TASK STATEMENT: Rewrite the part of the records that opens with the line containing "Click inside the search input field" and closes at the end of the records as a numbered list, with blank lines omitted. Leave the pictures out of your answer.

============================================================

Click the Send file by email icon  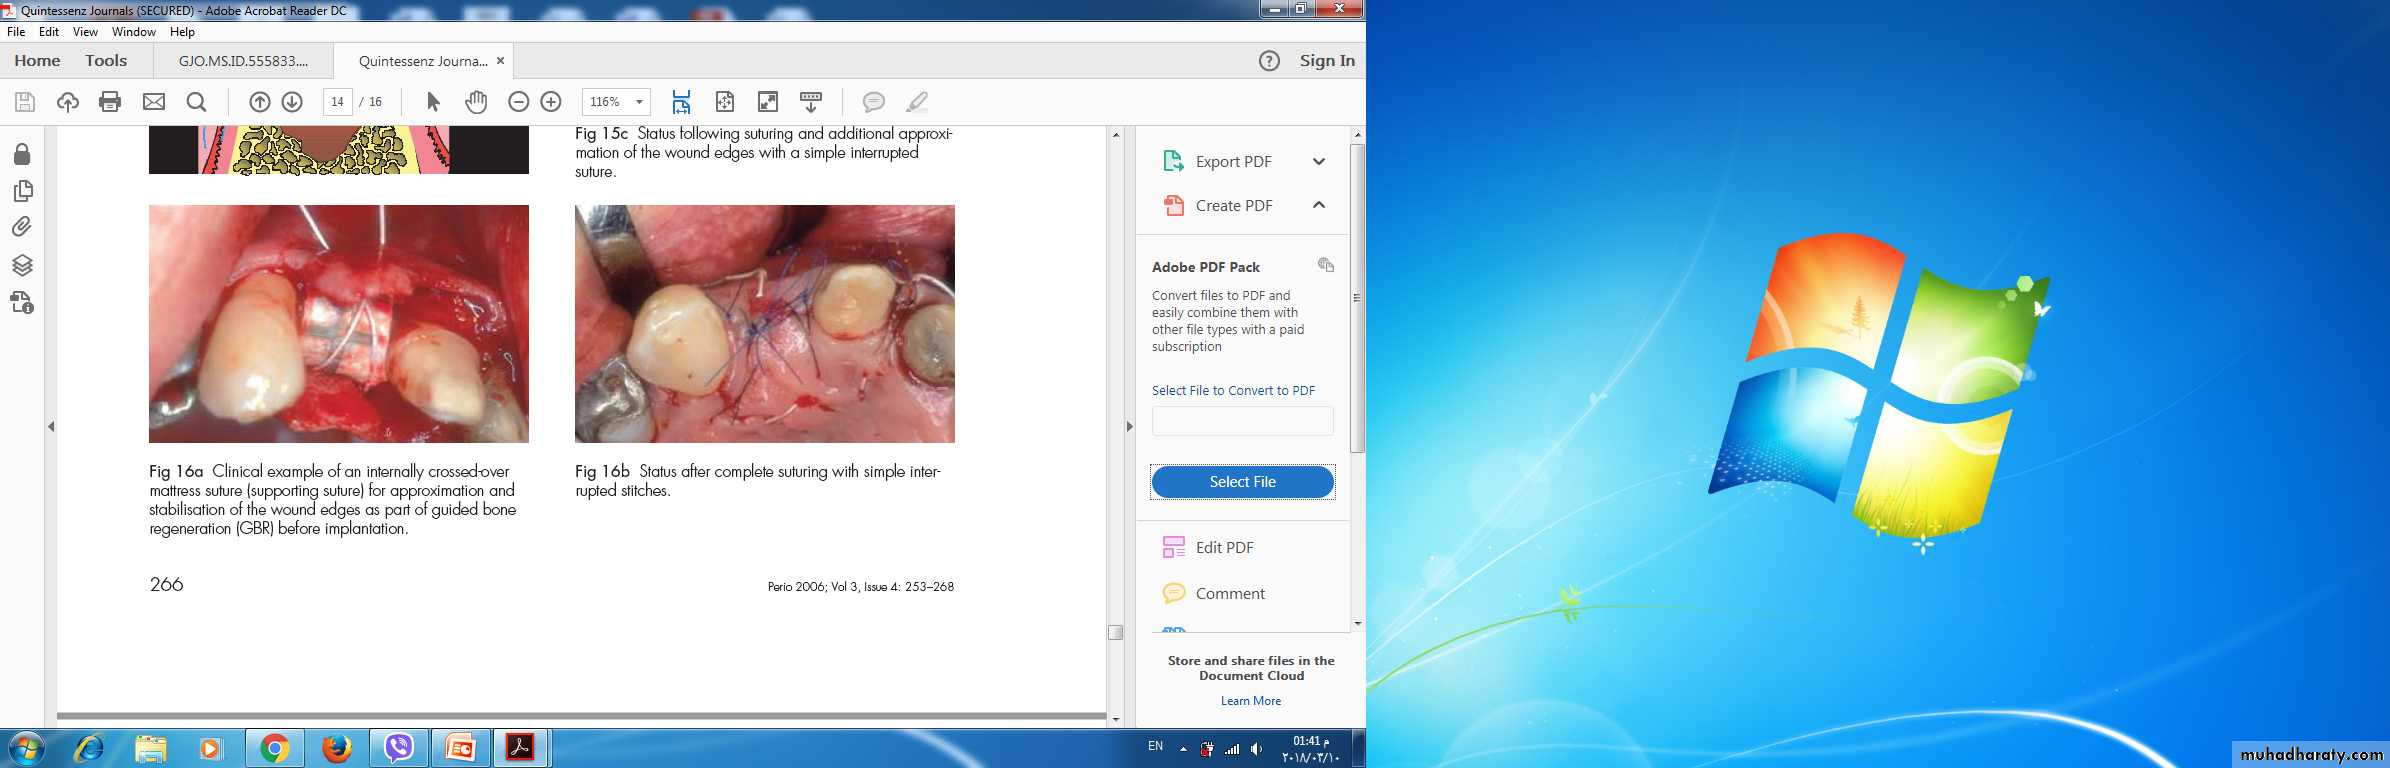[x=154, y=101]
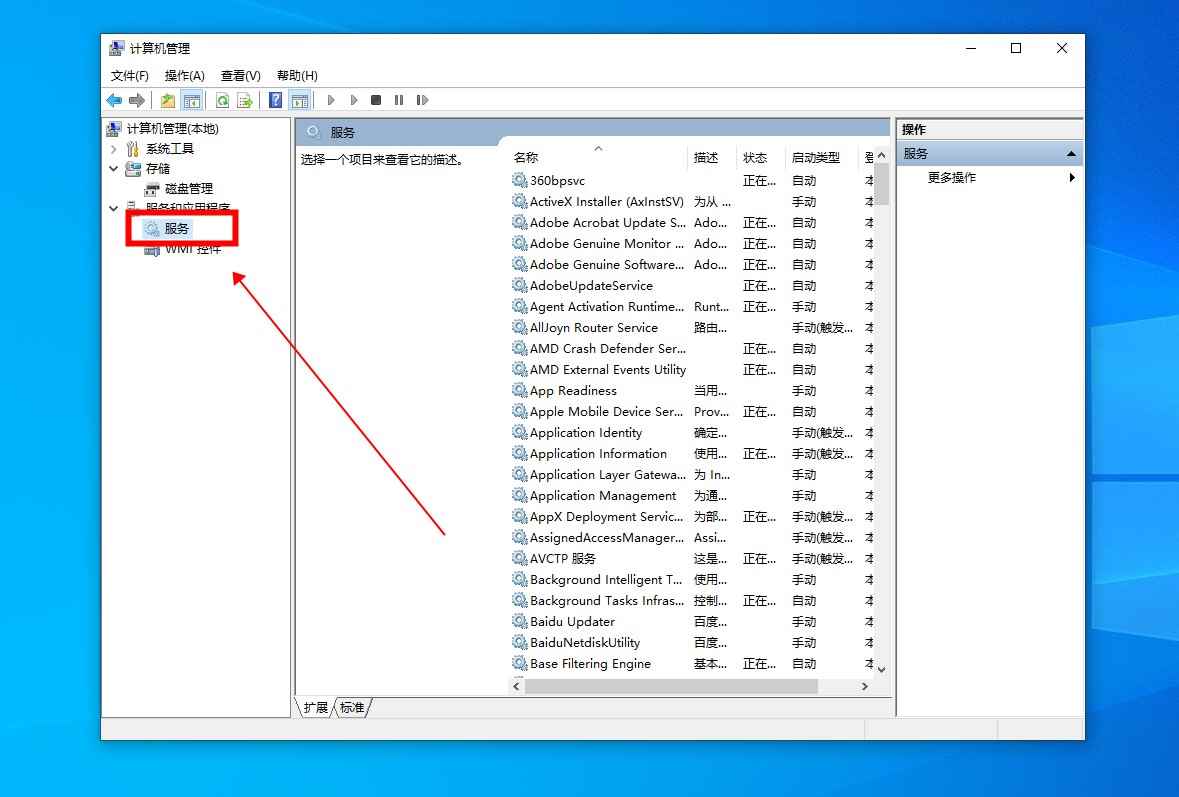Viewport: 1179px width, 797px height.
Task: Collapse the 存储 tree node
Action: click(x=114, y=169)
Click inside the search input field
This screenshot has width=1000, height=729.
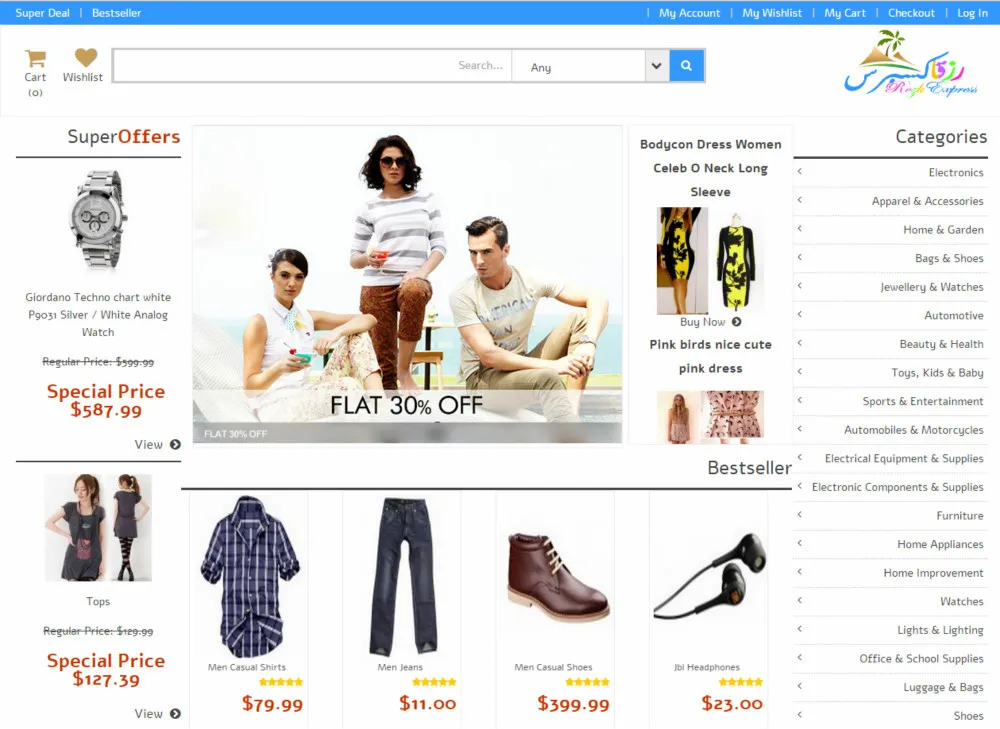click(310, 65)
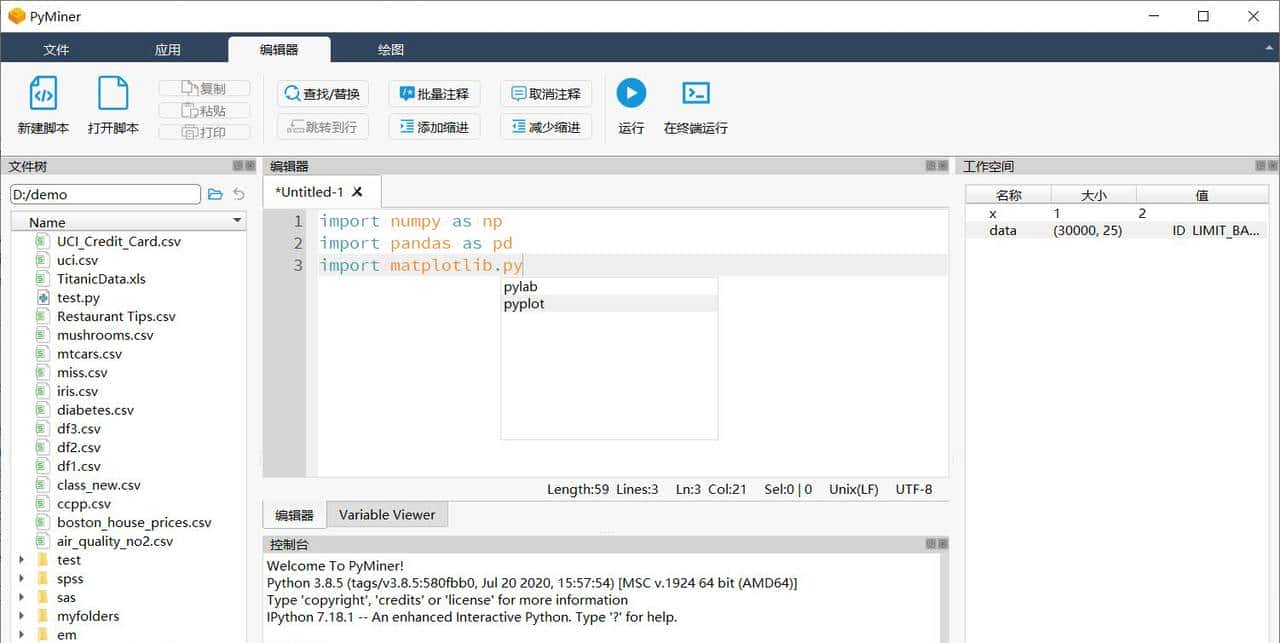Create a new script with 新建脚本

[x=43, y=104]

============================================================

TASK RESULT:
1. Click inside the search input field
2. This screenshot has width=1000, height=729.
3. click(310, 65)
4. Create a new script with 新建脚本
5. [x=43, y=104]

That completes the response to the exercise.